-- start of Passage given --

Moving the MySQL configuration to a ConfigMap and Secret

NOTE

Mounting a ConfigMap and Secret will be a topic for later on. For this section we’ll just use values from a ConfigMap and Secret as environment variables of the example MySQL Deployment object here.

apiVersion: v1
data:
  MYSQL_ALLOW_EMPTY_PASSWORD: "off"
kind: ConfigMap
metadata:
  labels:
    app.kubernetes.io/name: mysql
    app.kubernetes.io/part-of: wordpress
  name: mysql-config
---
apiVersion: v1
data:
  MYSQL_ROOT_PASSWORD: Y2hhbmdlbWU=
kind: Secret
metadata:
  labels:
    app.kubernetes.io/name: mysql
    app.kubernetes.io/part-of: wordpress
  name: mysql-secret
type: Opaque
---
apiVersion: apps/v1
kind: Deployment
metadata:
  name: mysql
  labels:
    app.kubernetes.io/name: mysql
    app.kubernetes.io/part-of: wordpress
[...]
spec:
[...]
  selector:
    matchLabels:
      app.kubernetes.io/name: mysql
      app.kubernetes.io/part-of: wordpress
  template:
[...]
    spec:
      containers:
      - image: mysql:5.6
        name: mysql
        # Two ways possible:
        ## 1. If we want to mount specific keys from the `Secret` or `ConfigMap`:
        env:
        ### For `Secret`
        - name: MYSQL_ROOT_PASSWORD
          valueFrom:
            secretKeyRef:
              name: mysql-secret
              key: MYSQL_ROOT_PASSWORD
        ### For `ConfigMap`
        - name: MYSQL_ALLOW_EMPTY_PASSWORD
          valueFrom:
            configMapKeyRef:
              name: mysql-config
              key: MYSQL_ALLOW_EMPTY_PASSWORD
        ## 2. If we want to add all keys (which are all uppercase) of a `Secret` or `ConfigMap` as environment variables we can use:
        envFrom:
        ### For `Secret`
        - secretRef:
            name: mysql-secret
        ### For `ConfigMap`
        - configMapRef:
            name: mysql-config
[...]

For the first method, this would take the given key(s) from the ConfigMap / Secret by name and add that value under the environment variable name to the container of the Pod. The envFrom method, will do the same but simply add all keys (which are all uppercase) to the container of the Pod as environment variables.

As fine-grained that you can specify which keys of a ConfigMap and Secret to be available as environment variables, is also possible for mounting keys into a Pod. They will be mounted as files directly. When mounted and the ConfigMap and / or Secret is updated, the content of the mounted keys is also updated (will take at maximum one minute after the change to have propagated to each node).

Now that we know about configuration of Pods, let’s move on to making the MySQL server available as a “Service” in the Kubernetes cluster.

Making the MySQL server available as a “Service”

In Kubernetes there are Service objects, which allow to select one or more Pods based on labels and “group” them behind “one” cluster wide reachable IP and a DNS record for it.

-- end of Passage given --
-- start of Listing --

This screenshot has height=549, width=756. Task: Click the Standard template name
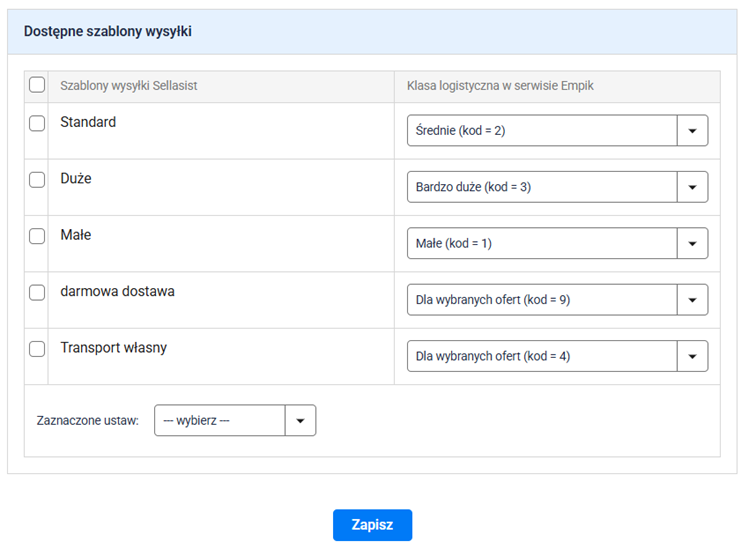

-- end of Listing --
-- start of Listing --

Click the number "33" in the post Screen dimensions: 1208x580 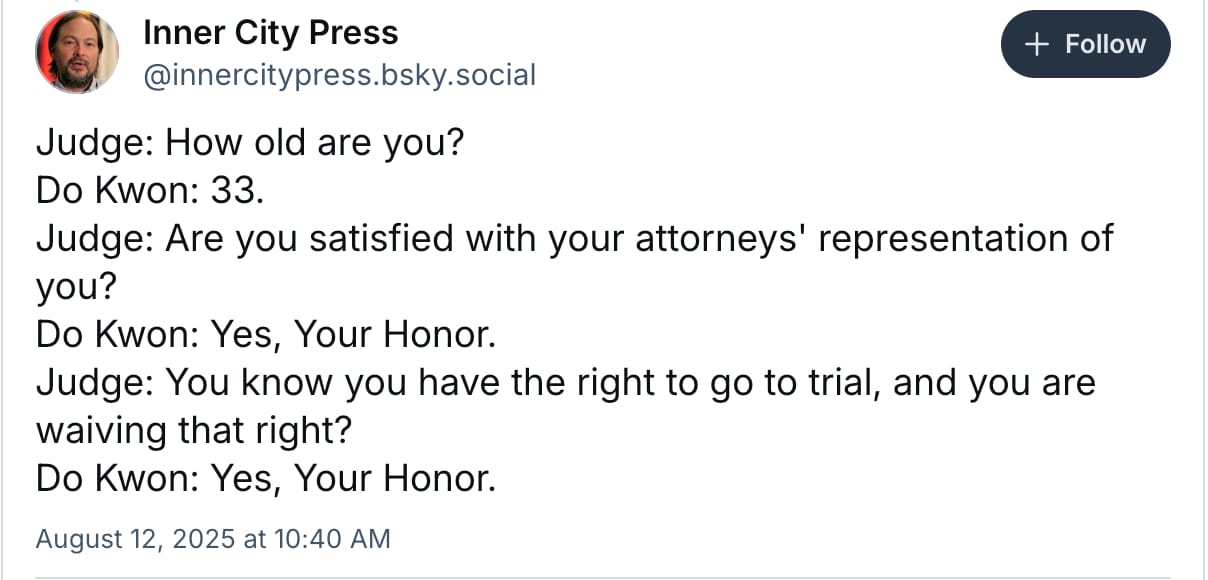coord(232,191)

-- end of Listing --

### Written instruction A
In the Kubernetes MySQL passage, what is the maximum time for an update to a mounted ConfigMap or Secret to reach each node?
### Written instruction B
Write the next part of the Kubernetes MySQL passage, continuing after its final sentence.

### Task answer A
At most one minute.

### Task answer B
Meaning that if we were to run a web application through a Deployment, we would create a Service selecting the application Pods based on the labels. That would allow any application in the cluster (also an Ingress controller), to access the web application through one IP address / DNS name. Without Services in Kubernetes you would need to talk to a Pod IP address directly, meaning that if the Pod is deleted and a new one is started that the IP address can be different. Having such one IP address and DNS name, allows for DNS based service discovery and dynamically extending an application behind that Service without “anyone” noticing.

TASK: kubernetes202 - mysql.yaml

A Service object looks like that:

apiVersion: v1
kind: Service
metadata:
  name: mysql
  labels:
    app.kubernetes.io/name: mysql
    app.kubernetes.io/part-of: wordpress
spec:
  ports:
    - name: mysql
      port: 3306
      protocol: TCP
  selector:
    app.kubernetes.io/name: mysql
    app.kubernetes.io/part-of: wordpress
  type: ClusterIP

WDWD

Focusing on the spec part here.

Now we look into the last mentioned field type. There are multiple types of the Service`, which allow for different “publishing” / exposition of one or more Pods inside and / or outside of the Kubernetes cluster.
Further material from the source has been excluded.